*EXERCISE GOAL*. Lay out the lines below as a JSON list of strings, one string per line with blank lines skipped, for the part that opens with the line containing "Task: Click the Market Watch scrollbar" and continues through the last line. Leave the pictures out of the answer.

*EXTRACTED DATA*.

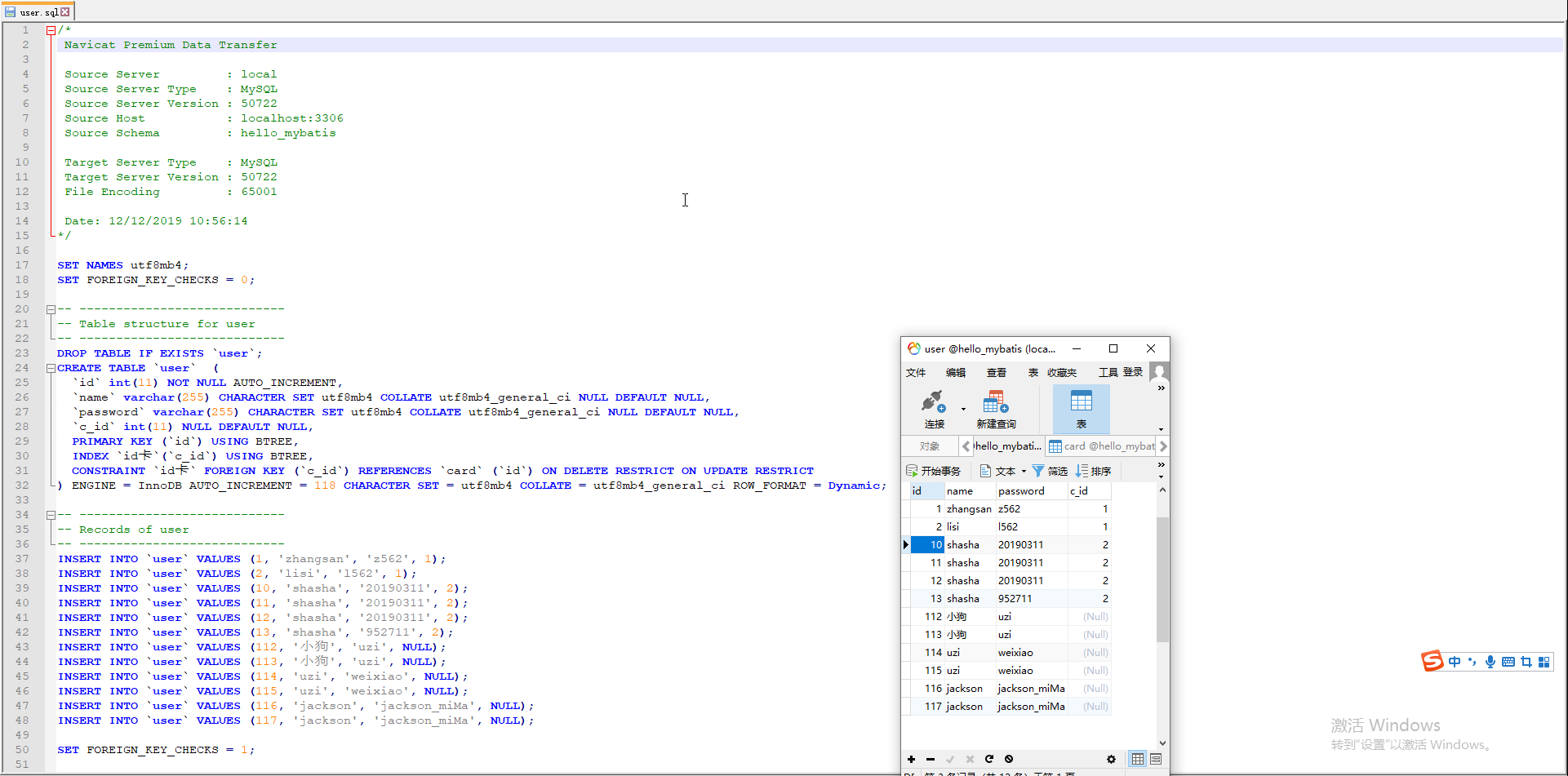
Task: Collapse the header comment block fold marker
Action: click(51, 30)
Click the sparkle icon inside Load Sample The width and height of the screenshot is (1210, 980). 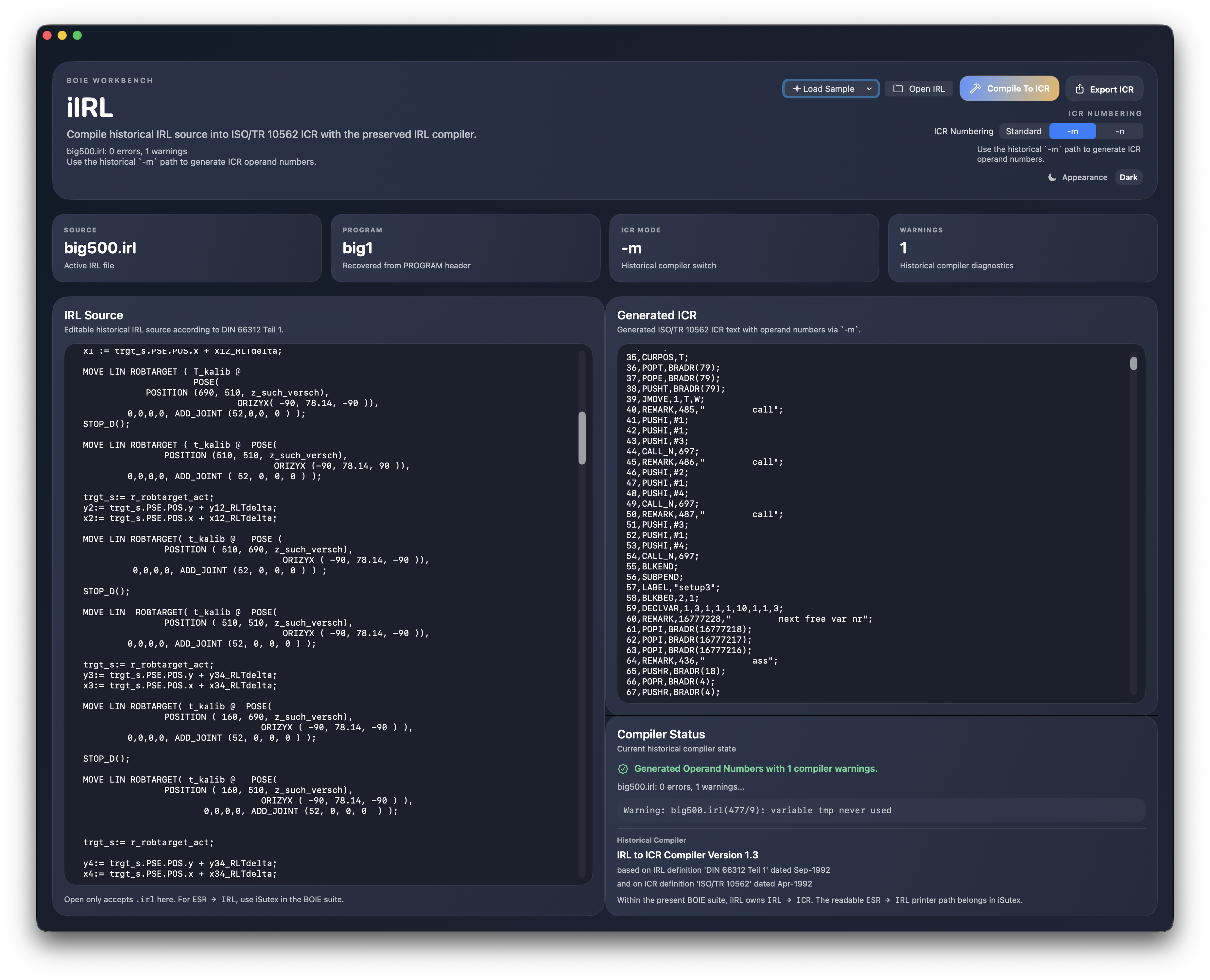click(797, 89)
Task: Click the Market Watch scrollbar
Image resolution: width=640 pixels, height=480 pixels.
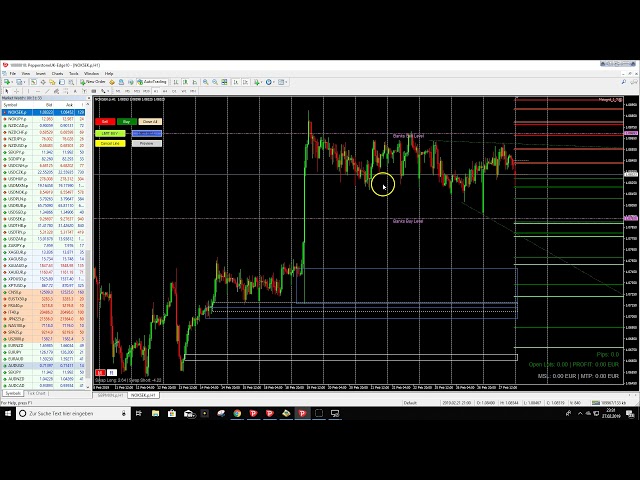Action: [88, 250]
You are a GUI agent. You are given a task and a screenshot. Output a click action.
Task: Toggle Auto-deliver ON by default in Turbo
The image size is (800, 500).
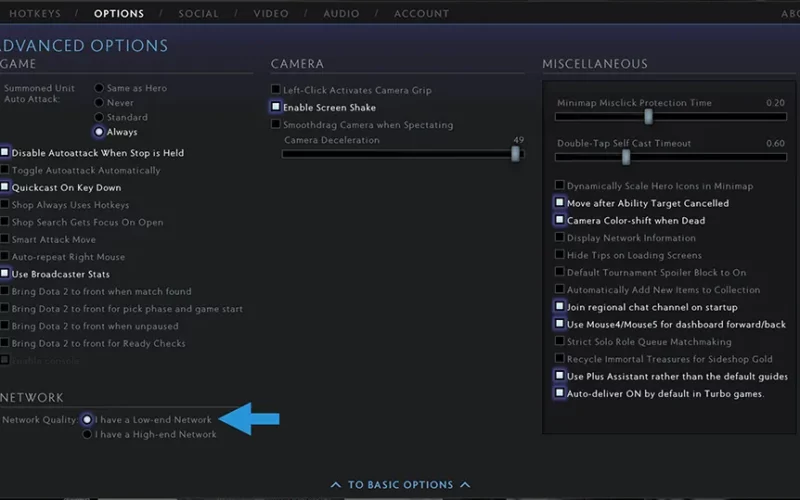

*EXERCISE RESULT*.
[
  "Task: Click the Market Watch scrollbar",
  "Image resolution: width=640 pixels, height=480 pixels.",
  "Action: [88, 250]",
  "You are a GUI agent. You are given a task and a screenshot. Output a click action.",
  "Task: Toggle Auto-deliver ON by default in Turbo",
  "The image size is (800, 500)."
]